# Taste of the Wild formulas



## momtymztu (Mar 27, 2012)

I have chimed in with questions on a fw other puppy feeding threads, but I thought I'd consolidate the info I have and my questions specifically and see what ya'll thought. I was hoping I could get some educated opinions on the different formulas of Taste of the Wild and which might be best for Dusty (7 moth old spoo). 

I have recently switched him to TOTW as I have had other dogs do wonderfully on it. I also have a retailer very convenient to me who carries it, it is 4 star rated on dogfoodadvicor.com, and for me the price is okay. So, I'd really like to stick with this brand IF one of their formulas is suitable for Dusty at this stage in his life. 
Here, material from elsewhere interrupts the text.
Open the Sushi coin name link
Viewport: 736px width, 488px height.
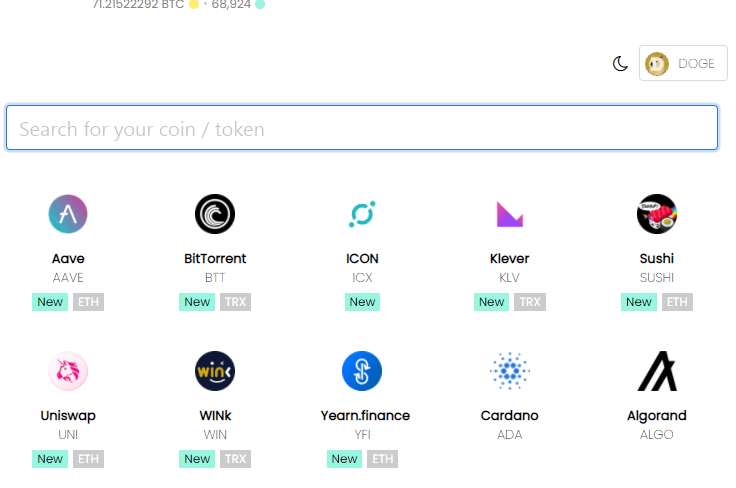coord(657,259)
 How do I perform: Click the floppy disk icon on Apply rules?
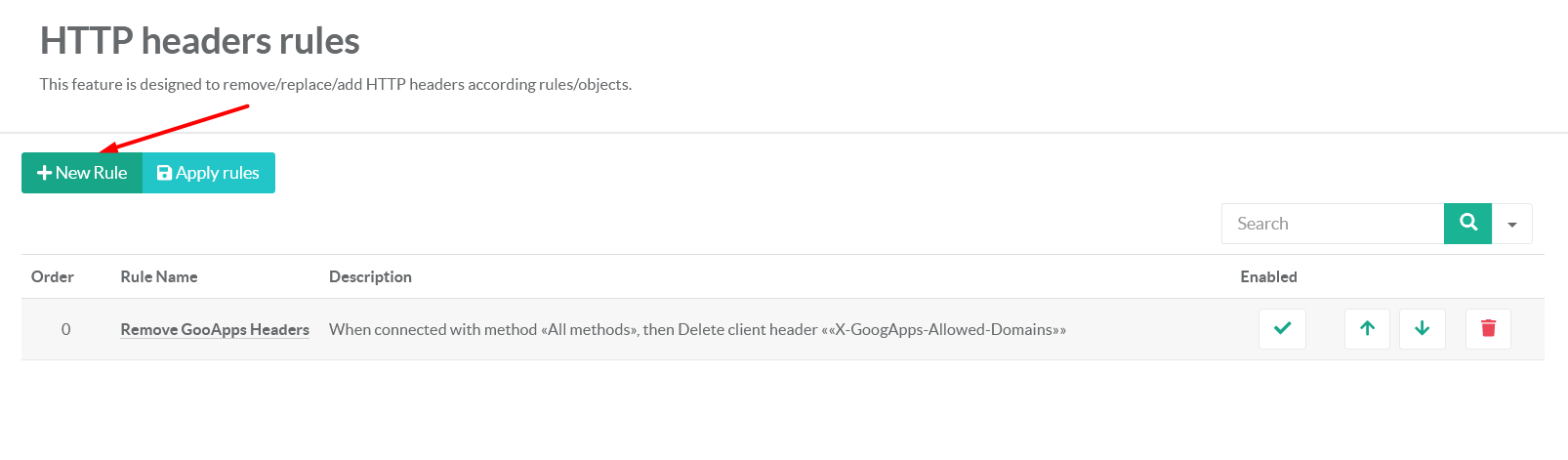[x=164, y=173]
I started him on the Wetlands Formula as his previous food was chicken based and he doesn't seem to have any issue yet with chicken/poultry as a protein source. The Wetland's is poultry based (chicken,duck,turkey,etc) and he loves it but I am concerned that it may be too high in protein and maybe even too high in Calcium/phosphorous? I just got off the phone with a rep at TOTW and she recommended either a puppy formula or Pacific Stream or Sierra. So, here are the basics of the different formulas, what do you think?
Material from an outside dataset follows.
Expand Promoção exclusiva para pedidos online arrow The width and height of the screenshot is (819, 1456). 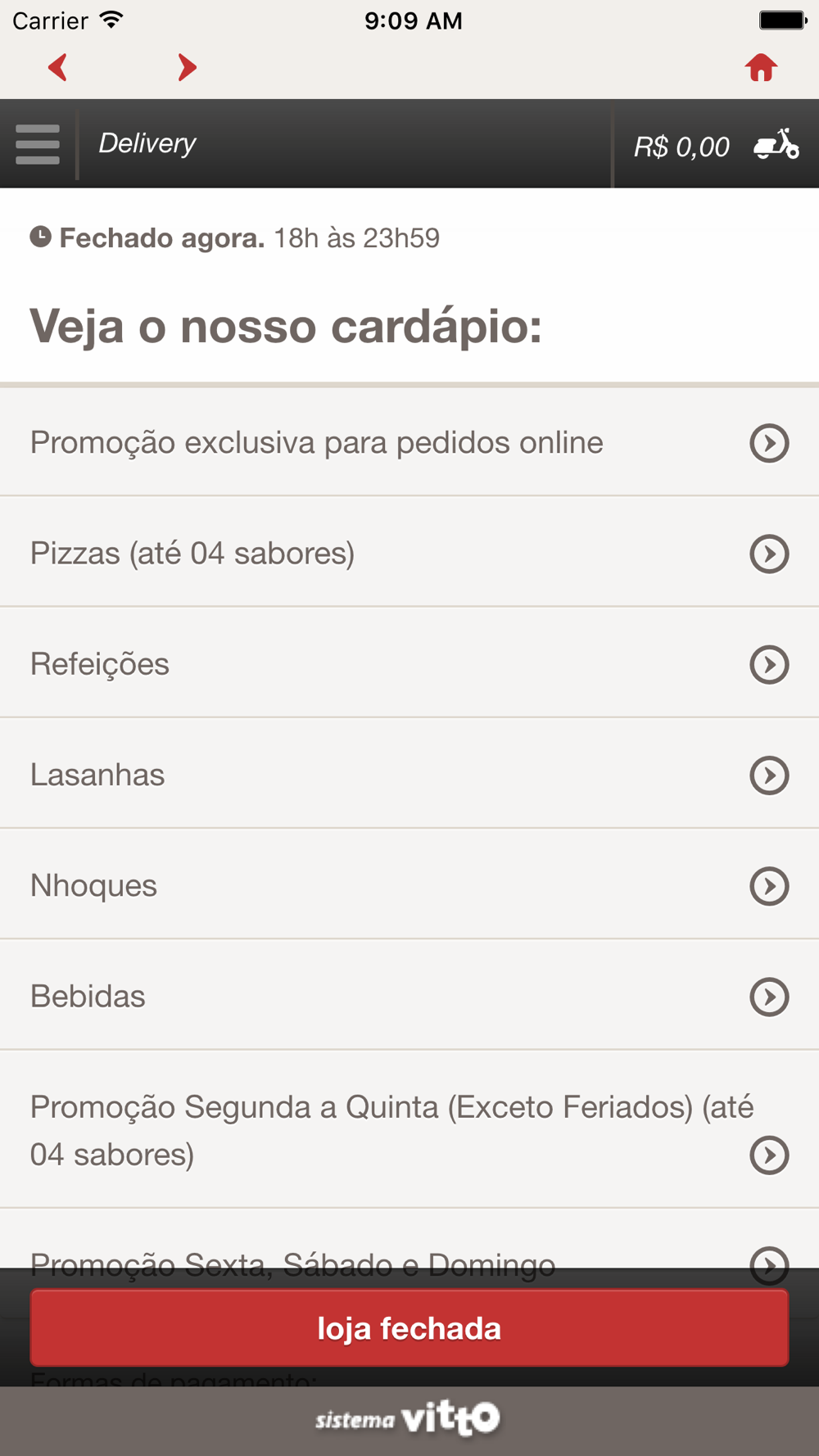coord(769,443)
Wetlands: Protein 32%/Fat 18%/Calcium 2.1%/Phos 1.4%
Pacific Stream: Protein 25%/Fat 15%/Calcium 1.9%/Phos1.1%
Sierra: Protein 25%/Fat 15%/Calcium 1.6%/Phos 1.0%
Puppy Pacific Stream: Protein 27%/Fat 15%/Calcium 1.4%?Phos 1.0%
Puppy High Prairie: Protein 28%/Fat 17%/Calcium 1.4%/Phos 1.0%

Thank in advance...


----------